Melissa started riding horses with High Hopes in Old Lyme and is currently
riding with Lord Creek Farms in Old Lyme. She used to do horse shows growing
up with 4-H-trail, pleasure, and application-and is now just recently
training to compete in events such as cross-country jumping, stadium
jumping, and dressage starting next year.

"My first horse show I wasn't really that good, but then in the next show I
got first after placing last the first time, so that raised my confidence,"
says Melissa, who attends John Winthrop Middle School. "In 2007, I had a big
year-I received two second-place finishes in both pleasure and trail and a
first-place finish in application, which earned me the championship ribbon
in the end. Since that, I haven't done many shows because I am now focusing
on riding and training for events next year."

Melissa won the High Hopes Rider of the Year (out of 200-plus riders) in
2008 and has also done several riding demonstrations through NARHA (North
American Riding for the Handicapped Association) for instructors from across
the country who have come to UConn for the program.

"Riding makes me happier because when I'm on a horse, I know I'm free," says
Melissa of her favorite pastime. "I find-and my instructor agrees with
me-that if sighted people close their eyes, they can really feel when
they're riding. Sight can get in the way of the true experience. I have
fallen off a horse once, but it didn't deter me. It actually made me happy
because it showed me that I didn't want to stop riding."

Skiing has been yet another obstacle Melissa has overcome in her lifetime.
Starting at the age of eight, she took lessons with Ski Sundown and, after
becoming more comfortable, began accompanying her family to resorts in
Massachusetts and Vermont.

"I had a really nice ski instructor at Ski Sundown," says Melissa. "She was
so impressed and said at the end of the day she never even saw a sighted
person get off the chair lift on the first try. My mom and dad were skiers
when they were younger and my brother joined the school ski club so I
thought, if he's doing it, why can't I try?"

Melissa's drive to learn-and her instructor-helped her immensely.
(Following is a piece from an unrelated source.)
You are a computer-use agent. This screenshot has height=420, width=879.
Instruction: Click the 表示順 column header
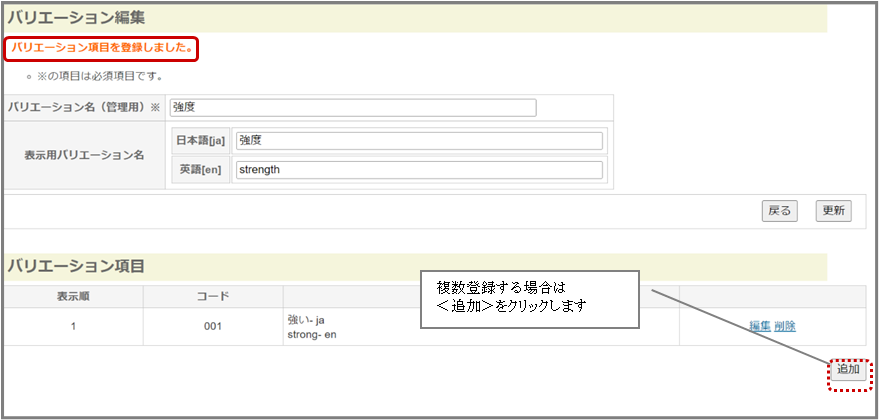73,296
Her
instructor skied backwards in front of her, holding Melissa's hand while
teaching her to turn and keep her tips together while maintaining her
position.

"It totally amazed me that she could ski backwards," says Melissa. "Portions
of the hill she'd let me do alone-I'd follow her voice around. Then I
started using tethers and wore a bright vest-my instructor would count down
on the chair lift for when we had to get off. When my instructor isn't with
me, my mom goes with me with the tethers. I ski alone, but always have
someone with me behind me giving me direction and I always have the tethers
attached for safety reasons. I usually go on beginner slopes and sometimes
intermediate slopes."

To make this even more impressive, Melissa also competes in a race held each
year at Jiminy Peak in Massachusetts. Sponsored by Stride, the race is for
handicapped people and involves racing on a slalom course. Melissa has
received two gold medals and a silver in the three years she's participated.

Melissa has won the National Federation of the Blind Connecticut Chapter's
Braille Readers are Leaders Contest three years in a row, having read 6,422
Braille pages-the most in Connecticut. She has also read the Governor's
proclamation for White Cane Safety Day and BESB Awards Program for the
second time at a ceremony in Hartford, is a high honors student at John
Winthrop, plays trumpet in the school band, and is a member of the Drama
Club, having participated in chorus and in the production of Oklahoma!
Loving to sing, Melissa is also a member of the Connecticut Music Educators
Association as a choral member and is an alumni of the Deep River Junior
Ancient Fife and Drum Corps as a bass drummer.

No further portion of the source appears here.